Steve Tennes would rather be tending his farm than sitting in a courtroom, but that’s where he’ll be this week. 

The owner of Country Mill Farms in Charlotte chose to stand for his First Amendment rights, and sued the city of East Lansing in 2017. 

This issue? The city kicked Country Mill out of its farmers market in retaliation for a Facebook post Tennes had written, thoughtfully expressing why his family would not host same-sex weddings on their farm as it would go against their deeply held beliefs about marriage. 

Tennes welcomes anyone on his farm and sold to all at the farmers market, but this one stance proved too much for East Lansing officials, who claimed what he did on his farm miles from the city went against its anti-discrimination ordinance. 

“The city wants to force them to celebrate something that violates their deepest religious convictions,” says John Bursch, senior counsel for Alliance Defending Freedom, the nonprofit law firm that is representing Tennes. “It’s offensive and wrong.” 

Several months after Tennes filed suit, federal Judge Paul Maloney granted him a preliminary injunction so he could continue selling at the market as the case proceeded. 

More: Jacques: Judge stands for Michigan farmer’s beliefs

On Tuesday, the trial starts in Maloney’s court.

What Tennes and his family are going through is unfortunately not unique. While all human beings deserve to be treated with dignity, as more cities and states pass broadened anti-discrimination laws that include sexual orientation and gender identity people of faith are getting blindsided by governments eager to shut them out of the marketplace. 

Thankfully, the Constitution protects our beliefs.

“In this cultural clash between religious liberty and other interests, the [Supreme] Court perceives the religious liberty interests as the ones that have been most persecuted and subdued, and government officials have done their best to hurt religious people and religious communities in really ridiculous ways,” Bursch says.  

Michigan Attorney General Dana Nessel is a prime example of a government official targeting those for their beliefs, including Catholic adoption agencies.

More: Jacques: Even in woke times, religious liberty still counts

I recently met several creative professionals who’ve spent years battling unfair ordinances that seek to ostracize them from society because of what they believe. As with Tennes, the government demanded they participate in ceremonies and express messages they believe are wrong. 

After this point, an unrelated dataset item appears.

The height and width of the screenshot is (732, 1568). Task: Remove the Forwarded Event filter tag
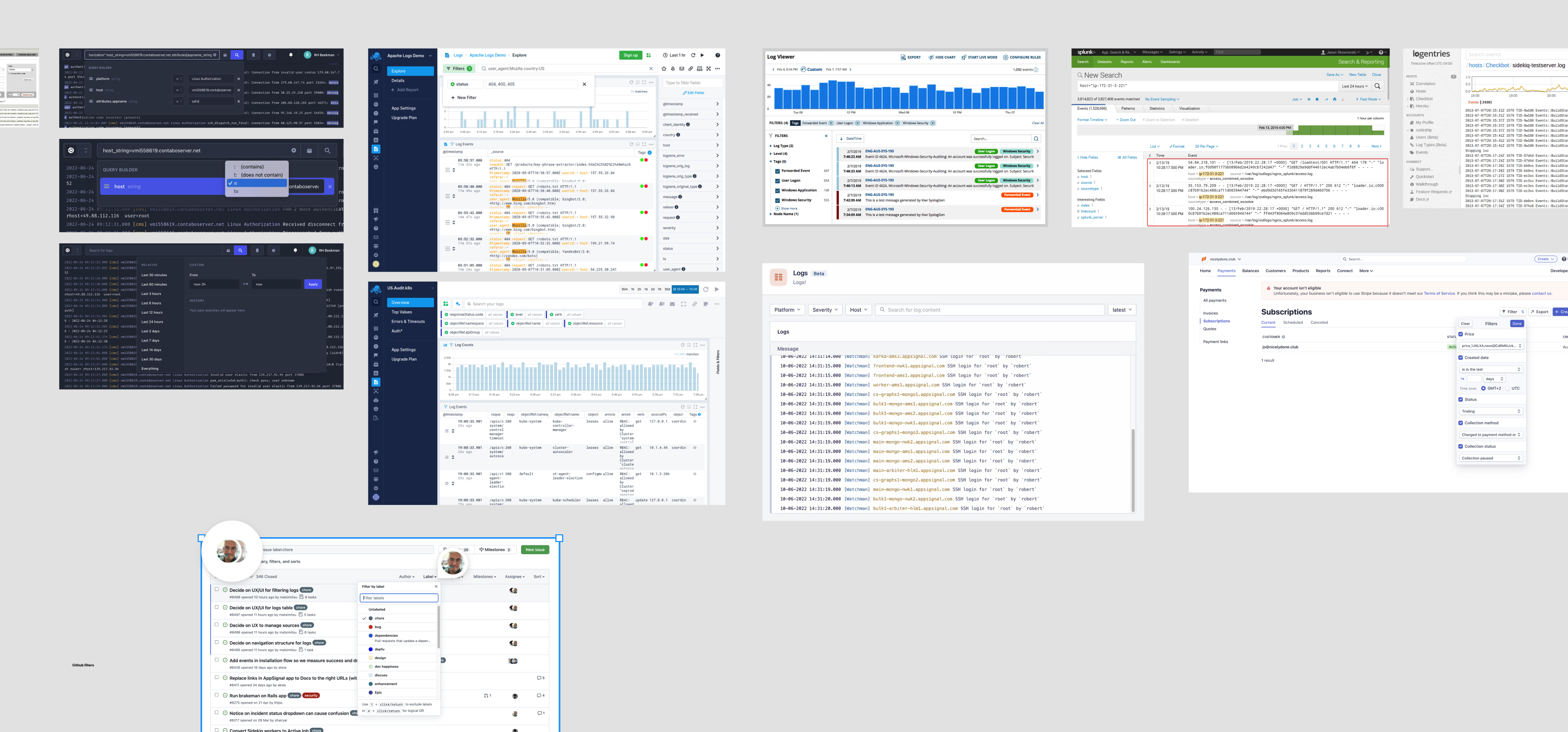click(831, 123)
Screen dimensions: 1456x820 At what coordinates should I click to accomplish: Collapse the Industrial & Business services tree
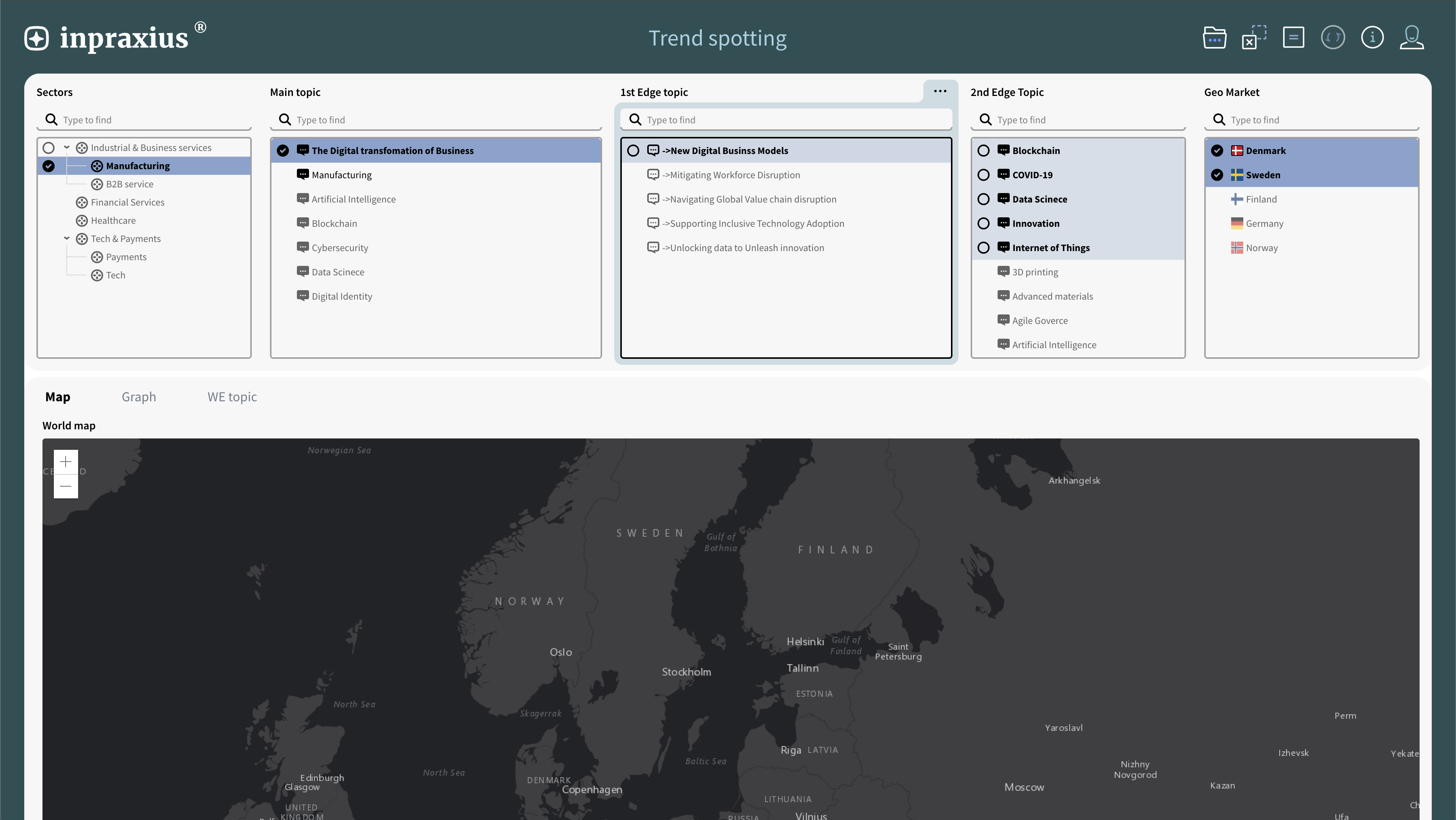coord(67,148)
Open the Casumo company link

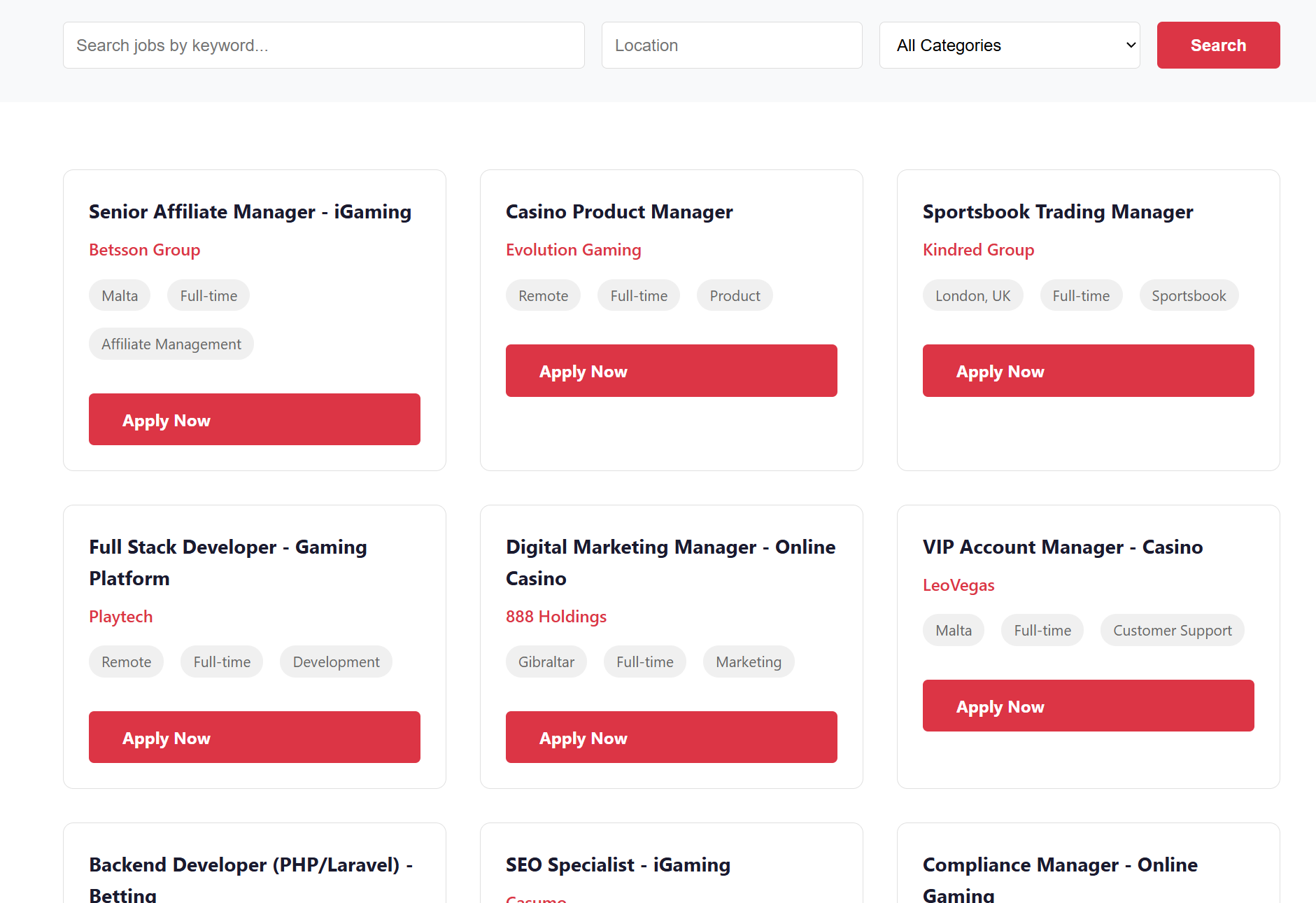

Jack Phillips, the Colorado baker who declined to design a cake for a gay wedding, won before the Supreme Court in 2018. Yet he’s back in court, facing a lawsuit from a transgender activist who wanted a cake celebrating a gender transition.

More: Opinion: All cake designers deserve the same First Amendment freedoms

And Washington state florist Barronelle Stutzman had served a gay customer for years, but when she politely declined to do the flowers for his wedding, she got sued. After eight years in court, the Supreme Court declined to hear her case this month, so she may now be on the hook for the legal fees, which could destroy her business. 

Phillips and Stutzman didn’t intend to become such public figures in their fight for freedom, but they also aren’t willing to back down, despite the toll on them and their families. 

I’m sure Tennes feels the same way. 

“I have no doubt that someday the Supreme Court will say, yes, the free exercise clause protects your ability to live your faith in the public square, even as a business owner, because that is what our country was founded on,” Bursch says. 

“If we lose that, then we’ve lost everything we stand for as a country.”